Your tasks:
a) In the forum thread about a breast cancer diagnosis, what does one reply say HR+ means?
b) Carry on the forum thread about a breast cancer diagnosis from its last reply.

Selected passage:
○ ○ ○


  • Had the same in 2011. Huge lump and 11/12 lymph nodes. HR+, Gr 2. today I am fine with no further problems. Lots of love and please don't worry. xxx

  • Hi, thanks for your reply and good wishes, I am very in the dark about all the terminology, what is HR+? I don't have a grade yet, am guessing until I have the MRI and CT this week (already had a bone scan) they won't know the full picture. Very glad to hear all is well with you though

  • Hi again. Sorry about the jargon. HR+ is hormone positive i.e. receptive to hormonal treatment. Stay positive. Chances are you'll be fine and have a long and happy life. xxxxx

  • Hi there

    On the Macmillan online site there is an abbreviations list which is very extensive about all the different abbreviations are x

  • Hi, I am also a single parent and was diagnosed with breast cancer with lymph node involvement and had a mastectomy followed by chemo and radiotherapy.

    My diagnosis was 7 years ago. I am still here, still living a normal life and still working in my job.

    There is life after diagnosis and treatment.

    You are still in the very early stages and should take each day at a time. The outcome may workout better than expected, so although you are in shock just now , take deep breaths and don't think about the future just now.

    One day at a time , that is what you should think about.

    There are many people on this site who can give you advice on how,to get through it and how to live after it.

○ ○ ○

Dataset entries:
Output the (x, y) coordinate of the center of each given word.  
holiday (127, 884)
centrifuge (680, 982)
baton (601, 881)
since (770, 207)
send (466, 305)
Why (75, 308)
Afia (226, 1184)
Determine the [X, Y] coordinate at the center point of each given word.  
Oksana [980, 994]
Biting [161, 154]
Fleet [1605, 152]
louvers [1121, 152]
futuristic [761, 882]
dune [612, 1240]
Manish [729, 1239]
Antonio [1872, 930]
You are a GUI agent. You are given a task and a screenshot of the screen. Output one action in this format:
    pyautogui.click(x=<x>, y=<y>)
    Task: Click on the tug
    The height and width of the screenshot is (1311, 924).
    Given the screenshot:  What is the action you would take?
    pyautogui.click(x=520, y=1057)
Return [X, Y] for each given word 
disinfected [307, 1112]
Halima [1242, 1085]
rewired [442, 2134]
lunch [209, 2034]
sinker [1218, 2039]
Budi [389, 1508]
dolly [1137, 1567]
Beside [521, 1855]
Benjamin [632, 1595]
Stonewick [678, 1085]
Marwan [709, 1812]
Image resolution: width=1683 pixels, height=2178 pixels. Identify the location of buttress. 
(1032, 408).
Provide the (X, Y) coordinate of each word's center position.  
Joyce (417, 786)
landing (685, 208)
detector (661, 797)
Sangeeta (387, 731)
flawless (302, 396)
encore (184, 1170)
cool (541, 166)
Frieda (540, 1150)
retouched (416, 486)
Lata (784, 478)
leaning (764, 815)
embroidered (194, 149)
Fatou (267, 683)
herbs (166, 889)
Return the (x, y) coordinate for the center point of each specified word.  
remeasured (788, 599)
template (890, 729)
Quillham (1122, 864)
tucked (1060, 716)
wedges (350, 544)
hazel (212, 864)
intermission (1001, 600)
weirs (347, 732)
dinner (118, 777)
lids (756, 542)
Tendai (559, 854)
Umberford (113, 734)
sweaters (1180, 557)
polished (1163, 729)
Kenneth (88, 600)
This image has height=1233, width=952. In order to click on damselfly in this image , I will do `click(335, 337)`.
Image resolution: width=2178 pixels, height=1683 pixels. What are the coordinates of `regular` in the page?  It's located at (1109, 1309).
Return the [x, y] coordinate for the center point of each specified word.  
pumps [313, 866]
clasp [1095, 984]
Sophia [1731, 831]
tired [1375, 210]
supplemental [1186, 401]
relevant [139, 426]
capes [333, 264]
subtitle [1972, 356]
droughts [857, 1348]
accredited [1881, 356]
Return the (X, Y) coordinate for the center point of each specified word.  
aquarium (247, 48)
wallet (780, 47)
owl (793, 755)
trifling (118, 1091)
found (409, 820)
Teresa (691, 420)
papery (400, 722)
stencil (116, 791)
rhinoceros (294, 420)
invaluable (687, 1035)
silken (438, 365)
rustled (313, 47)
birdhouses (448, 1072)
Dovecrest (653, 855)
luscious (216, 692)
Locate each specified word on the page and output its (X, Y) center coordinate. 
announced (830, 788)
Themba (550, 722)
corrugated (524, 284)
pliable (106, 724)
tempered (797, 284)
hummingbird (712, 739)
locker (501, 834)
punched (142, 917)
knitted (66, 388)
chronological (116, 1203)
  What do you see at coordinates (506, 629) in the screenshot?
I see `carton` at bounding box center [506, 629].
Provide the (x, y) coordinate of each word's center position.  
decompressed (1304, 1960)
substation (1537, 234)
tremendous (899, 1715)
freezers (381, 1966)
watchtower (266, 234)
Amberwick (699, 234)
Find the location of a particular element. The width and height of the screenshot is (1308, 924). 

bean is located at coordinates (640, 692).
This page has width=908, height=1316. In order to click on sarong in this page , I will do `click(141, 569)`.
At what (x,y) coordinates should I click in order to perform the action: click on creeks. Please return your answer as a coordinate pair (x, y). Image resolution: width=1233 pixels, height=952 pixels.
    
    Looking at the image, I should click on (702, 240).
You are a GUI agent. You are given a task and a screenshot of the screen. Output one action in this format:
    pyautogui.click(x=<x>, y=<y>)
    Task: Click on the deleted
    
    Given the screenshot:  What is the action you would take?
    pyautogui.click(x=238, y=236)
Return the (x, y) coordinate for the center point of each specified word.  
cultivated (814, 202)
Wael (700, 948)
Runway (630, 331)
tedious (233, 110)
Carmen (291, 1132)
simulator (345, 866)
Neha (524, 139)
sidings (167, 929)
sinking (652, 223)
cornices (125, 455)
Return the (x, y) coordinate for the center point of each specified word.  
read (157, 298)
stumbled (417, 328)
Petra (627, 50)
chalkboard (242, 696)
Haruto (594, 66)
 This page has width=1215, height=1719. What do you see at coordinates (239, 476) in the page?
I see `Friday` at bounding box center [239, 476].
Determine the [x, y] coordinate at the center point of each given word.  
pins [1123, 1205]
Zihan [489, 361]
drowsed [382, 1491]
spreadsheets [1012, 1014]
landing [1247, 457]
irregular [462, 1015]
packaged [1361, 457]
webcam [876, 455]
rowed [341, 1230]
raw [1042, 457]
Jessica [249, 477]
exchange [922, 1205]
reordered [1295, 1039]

○ ○ ○

Results:
a) HR+ means hormone positive, that is, receptive to hormonal treatment.

b)
    You don't know the results yet of any tests.

    I am hoping the results of any tests will not be too grim for you.

    Find out if there are any support groups near where you stay and if so, go and talk to them. There was one near me and they had people,that you could go and talk about how you were feeling, and they gave me advice.

    You are not alone, we are all here for you . There are lots of us who have gone through it all and come out the other side, so ask any questions you want.

    Best wishes and I hope your tests get better than expected results.

  • Thank you so much for your lovely reply, I am trying to take one day at a time but will feel better if that's the right word once I have the results of all the tests and really know what surgery/treatment plan is ahead. My daughters were very upset when I told them but we have some lovely friends who are there for us. Its nice to have discovered this forum and to hear others saying they have come out the other side, I guess no one can really understand better then someone who has already been there.

  • Hi yeah the hardest part of it all was telling my family about my diagnosis, as there is no easy way to tell them.

  • I am sad to read of your recent diagnosis. Its absolutely devastating when you get the diagnosis and hard to think of anything else immediately. For me it got better once I had a clear idea of the treatment journey. I have had amazing treatment, everyone has been so compassionate and kind and I hope you also find the drs, nurses etc are similarly fantastic. I wish you all the very best. Caroline

  • Thank you for your reassuring words and good wishes Caroline. At the moment the main 'torture' is waiting for other tests to be taken to see if things have spread or not. I have been given a cancer nurse who so far has been lovely but of course there is no treatment plan until these results are known.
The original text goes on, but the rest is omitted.